Quand la hausse des taux d'intérêt menace le système financier


LES TAUX D’INTÉRÊT, EN REMONTANT BRUTALEMENT, FONT EXPLOSER LE COÛT DE LA DETTE, PRIVÉE COMME PUBLIQUE.

Bien que les responsables politiques américains et européens s’efforcent de rassurer quant au risque de contagion des faillites des deux banques américaines Silicon Valley Bank (SVB) et Signature Bank, à l’ensemble du secteur bancaire, il n’en reste pas moins que la politique de resserrement monétaire face à la persistance de l’inflation, notamment à travers le relèvement des taux, participe au ralentissement de l’économie et à l’affaiblissement des banques. Or, jusqu’à une époque récente, même les grandes banques, ne se sont pas alarmées de l’impact de la hausse des taux sur le système financier actuel, bâti sur une dette colossale, celle des ménages, des entreprises et des Etats. Elle représentait 120 % du produit intérieur brut mondial en 1981. Elle atteint désormais les 250 %.

Par ailleurs, ni les efforts et les milliards déployés dans l’urgence pendant le week-end dernier aux Etats-Unis ni les déclarations des responsables politiques des deux côtés de l’Atlantique n’ont suffi à apaiser les marchés boursiers mondiaux, en début de semaine, comme si les investisseurs prenaient soudainement conscience des menaces susceptibles de déclencher une nouvelle crise financière majeure.

En effet, tous les marchés boursiers ont connu une baisse.
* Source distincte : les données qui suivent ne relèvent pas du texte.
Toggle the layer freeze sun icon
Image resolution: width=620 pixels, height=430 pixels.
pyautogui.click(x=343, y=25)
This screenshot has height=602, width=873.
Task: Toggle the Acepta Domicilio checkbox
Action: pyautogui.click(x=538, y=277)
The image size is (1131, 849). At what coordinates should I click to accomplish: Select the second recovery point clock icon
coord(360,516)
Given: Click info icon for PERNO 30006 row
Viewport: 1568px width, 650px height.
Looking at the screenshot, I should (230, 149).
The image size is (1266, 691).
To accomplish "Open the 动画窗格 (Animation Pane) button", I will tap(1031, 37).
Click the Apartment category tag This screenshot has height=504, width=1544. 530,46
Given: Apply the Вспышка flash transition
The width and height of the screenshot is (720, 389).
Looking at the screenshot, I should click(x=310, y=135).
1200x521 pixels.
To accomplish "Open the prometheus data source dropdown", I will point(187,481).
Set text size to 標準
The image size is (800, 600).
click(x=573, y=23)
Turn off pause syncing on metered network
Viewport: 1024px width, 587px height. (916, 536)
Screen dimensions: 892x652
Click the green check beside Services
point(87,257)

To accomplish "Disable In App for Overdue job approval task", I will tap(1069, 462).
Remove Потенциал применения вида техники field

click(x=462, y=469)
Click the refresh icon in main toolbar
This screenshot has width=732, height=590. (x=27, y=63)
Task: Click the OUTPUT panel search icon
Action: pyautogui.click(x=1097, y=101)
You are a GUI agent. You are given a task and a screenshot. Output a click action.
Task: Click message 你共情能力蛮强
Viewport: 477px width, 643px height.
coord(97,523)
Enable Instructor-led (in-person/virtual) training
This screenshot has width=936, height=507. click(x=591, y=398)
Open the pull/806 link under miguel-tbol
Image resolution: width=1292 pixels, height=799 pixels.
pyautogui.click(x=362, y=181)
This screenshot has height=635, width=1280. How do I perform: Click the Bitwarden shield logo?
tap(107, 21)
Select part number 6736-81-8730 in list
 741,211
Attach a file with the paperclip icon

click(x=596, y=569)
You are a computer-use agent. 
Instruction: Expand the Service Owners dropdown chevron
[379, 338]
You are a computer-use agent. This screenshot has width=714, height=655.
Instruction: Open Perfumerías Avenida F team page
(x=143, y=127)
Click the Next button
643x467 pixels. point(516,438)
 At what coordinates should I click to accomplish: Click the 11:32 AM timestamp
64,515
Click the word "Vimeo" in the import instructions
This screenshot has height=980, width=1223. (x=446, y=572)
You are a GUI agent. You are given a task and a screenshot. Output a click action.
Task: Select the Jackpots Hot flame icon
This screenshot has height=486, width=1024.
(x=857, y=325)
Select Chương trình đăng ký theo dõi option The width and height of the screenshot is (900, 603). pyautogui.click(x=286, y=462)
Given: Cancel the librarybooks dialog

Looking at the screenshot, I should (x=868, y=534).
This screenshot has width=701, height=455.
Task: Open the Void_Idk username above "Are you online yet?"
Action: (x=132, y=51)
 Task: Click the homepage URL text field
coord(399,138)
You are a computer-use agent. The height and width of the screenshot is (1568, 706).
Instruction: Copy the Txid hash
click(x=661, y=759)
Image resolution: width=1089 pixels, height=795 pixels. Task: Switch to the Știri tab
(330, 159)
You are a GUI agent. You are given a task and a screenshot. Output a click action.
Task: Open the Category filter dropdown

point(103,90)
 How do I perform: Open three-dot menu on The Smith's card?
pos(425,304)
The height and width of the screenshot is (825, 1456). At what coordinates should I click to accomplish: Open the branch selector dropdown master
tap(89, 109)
En clôture, la Bourse de Paris a perdu 2,9 % , celle de Francfort 3,04 % et celle de Londres 2,58 %. Les valeurs bancaires européennes, qui avaient déjà souffert, vendredi 10 mars, ont amplifié leur chute. Ainsi, BNP Paribas a cédé 6,8 %, Société générale 6,2 %, Crédit Suisse 9,6 % et Commerzbank 9,9 %. En deux séances, l’indice de référence des banques européennes cotées a abandonné 10,2 %. La journée s’est mieux terminée à Wall Street, avec un repli limité à 0,2 % pour l’indice S&P 500.

Cependant, le compartiment bancaire a encore perdu près de 11 % et la baisse du cours de First Republic Bank, jugée à son tour vulnérable, a atteint jusqu’à 79 % en séance. Fuyant le risque en Bourse, beaucoup d’investisseurs se sont réfugiés, alors, sur les marchés des emprunts d’Etat, considérés comme plus sûrs. Difficile, face à ces mouvements brutaux, de ne pas évoquer le souvenir de la grande crise financière de 2008, déclenchée par la faillite de la banque américaine Lehman Brothers. Même si l’ampleur du choc actuel est sans commune mesure et si la surveillance du secteur s’est, depuis, considérablement durcie : les banques, aux Etats-Unis et plus encore en Europe, doivent respecter des niveaux de solvabilité (leur capacité à faire face à leurs engagements financiers à court, moyen et long terme) et de liquidité (la capacité à répondre à des besoins immédiats) élevés, afin justement d’éviter une réplique du séisme d’alors.

Pourtant, c’est bien la même peur qui a fait son retour avec l’affaire SVB : celle du risque systémique, une crise généralisée qui viendrait priver Etats, entreprises et ménages des moyens de se financer. Rappelons que le risque systémique, c’est le risque de voir le système bancaire paralysé : personne ne prête plus à personne, l’argent ne circule plus. C’est ce qui s’est passé en 2008-2009.